Return, exactly as written, every line from the first line of the data below through the line that contains "Click the 24,0 value on temperature axis".

── Dataset records

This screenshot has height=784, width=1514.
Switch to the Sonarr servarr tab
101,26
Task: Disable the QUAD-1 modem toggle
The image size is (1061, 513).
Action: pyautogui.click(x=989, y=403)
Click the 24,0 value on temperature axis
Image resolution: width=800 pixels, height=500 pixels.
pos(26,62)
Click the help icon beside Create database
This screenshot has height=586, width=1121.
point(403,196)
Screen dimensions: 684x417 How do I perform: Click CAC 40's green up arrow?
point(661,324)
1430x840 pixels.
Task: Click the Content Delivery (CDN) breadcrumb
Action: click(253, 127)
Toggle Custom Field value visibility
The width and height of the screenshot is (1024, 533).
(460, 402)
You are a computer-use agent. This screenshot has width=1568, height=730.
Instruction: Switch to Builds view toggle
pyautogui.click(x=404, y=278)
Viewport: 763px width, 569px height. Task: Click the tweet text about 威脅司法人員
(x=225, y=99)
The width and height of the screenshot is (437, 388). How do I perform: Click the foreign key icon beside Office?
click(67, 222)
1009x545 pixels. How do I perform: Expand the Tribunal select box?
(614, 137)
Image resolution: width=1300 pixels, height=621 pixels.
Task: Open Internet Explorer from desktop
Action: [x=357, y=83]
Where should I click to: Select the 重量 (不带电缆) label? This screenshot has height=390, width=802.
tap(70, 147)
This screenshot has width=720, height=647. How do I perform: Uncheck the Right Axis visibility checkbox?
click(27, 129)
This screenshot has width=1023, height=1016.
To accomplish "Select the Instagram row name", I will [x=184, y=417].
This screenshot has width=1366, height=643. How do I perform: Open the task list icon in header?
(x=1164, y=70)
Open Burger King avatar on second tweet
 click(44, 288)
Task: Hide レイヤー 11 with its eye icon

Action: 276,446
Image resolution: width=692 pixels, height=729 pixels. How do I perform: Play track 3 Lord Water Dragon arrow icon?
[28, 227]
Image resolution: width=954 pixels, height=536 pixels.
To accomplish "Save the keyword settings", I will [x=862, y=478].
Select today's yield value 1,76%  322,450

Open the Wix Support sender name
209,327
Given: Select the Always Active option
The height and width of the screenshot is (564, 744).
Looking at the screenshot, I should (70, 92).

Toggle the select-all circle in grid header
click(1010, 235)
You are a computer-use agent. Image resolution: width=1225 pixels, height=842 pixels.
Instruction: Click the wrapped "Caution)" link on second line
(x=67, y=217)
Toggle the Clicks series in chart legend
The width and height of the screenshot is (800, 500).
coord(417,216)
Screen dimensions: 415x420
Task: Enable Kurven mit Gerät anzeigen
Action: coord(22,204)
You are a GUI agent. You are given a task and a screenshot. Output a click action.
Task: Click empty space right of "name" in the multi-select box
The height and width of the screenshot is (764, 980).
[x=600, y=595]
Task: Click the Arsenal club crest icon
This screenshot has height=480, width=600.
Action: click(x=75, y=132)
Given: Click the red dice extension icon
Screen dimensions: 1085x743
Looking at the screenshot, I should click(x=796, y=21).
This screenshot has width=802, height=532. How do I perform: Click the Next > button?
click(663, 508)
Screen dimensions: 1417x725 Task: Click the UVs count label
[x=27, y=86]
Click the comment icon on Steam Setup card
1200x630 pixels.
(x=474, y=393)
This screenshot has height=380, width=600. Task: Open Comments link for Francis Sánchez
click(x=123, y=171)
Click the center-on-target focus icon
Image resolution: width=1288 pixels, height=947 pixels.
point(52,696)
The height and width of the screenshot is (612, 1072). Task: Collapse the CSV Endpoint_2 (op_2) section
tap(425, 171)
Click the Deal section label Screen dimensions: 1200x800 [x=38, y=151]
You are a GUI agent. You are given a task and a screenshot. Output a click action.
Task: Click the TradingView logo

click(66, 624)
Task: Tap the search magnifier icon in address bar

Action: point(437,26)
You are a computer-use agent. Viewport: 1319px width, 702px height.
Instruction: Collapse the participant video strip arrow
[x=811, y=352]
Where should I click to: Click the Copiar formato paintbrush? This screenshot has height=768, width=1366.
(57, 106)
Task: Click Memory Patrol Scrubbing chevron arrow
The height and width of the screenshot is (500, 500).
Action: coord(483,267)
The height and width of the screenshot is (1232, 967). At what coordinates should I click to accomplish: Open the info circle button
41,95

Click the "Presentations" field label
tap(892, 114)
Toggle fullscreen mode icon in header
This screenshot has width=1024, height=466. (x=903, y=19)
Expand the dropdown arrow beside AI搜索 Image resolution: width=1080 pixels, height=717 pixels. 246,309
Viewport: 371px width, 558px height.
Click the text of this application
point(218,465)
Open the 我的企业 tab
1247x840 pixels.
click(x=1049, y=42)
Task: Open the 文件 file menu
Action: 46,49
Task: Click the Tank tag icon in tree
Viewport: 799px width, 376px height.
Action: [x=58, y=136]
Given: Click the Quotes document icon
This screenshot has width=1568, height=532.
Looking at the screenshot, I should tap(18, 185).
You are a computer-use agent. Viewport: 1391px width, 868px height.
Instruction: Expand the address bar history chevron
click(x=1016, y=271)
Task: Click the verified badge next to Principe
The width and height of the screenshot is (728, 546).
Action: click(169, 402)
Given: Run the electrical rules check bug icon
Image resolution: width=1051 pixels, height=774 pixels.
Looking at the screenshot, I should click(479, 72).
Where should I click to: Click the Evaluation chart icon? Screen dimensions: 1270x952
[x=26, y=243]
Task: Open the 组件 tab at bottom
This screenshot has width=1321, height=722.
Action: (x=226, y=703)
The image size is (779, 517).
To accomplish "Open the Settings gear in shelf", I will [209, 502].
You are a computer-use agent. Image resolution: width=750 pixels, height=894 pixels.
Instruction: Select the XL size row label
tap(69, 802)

────

**Answer space**:
This screenshot has height=784, width=1514.
Switch to the Sonarr servarr tab
101,26
Task: Disable the QUAD-1 modem toggle
The image size is (1061, 513).
Action: pyautogui.click(x=989, y=403)
Click the 24,0 value on temperature axis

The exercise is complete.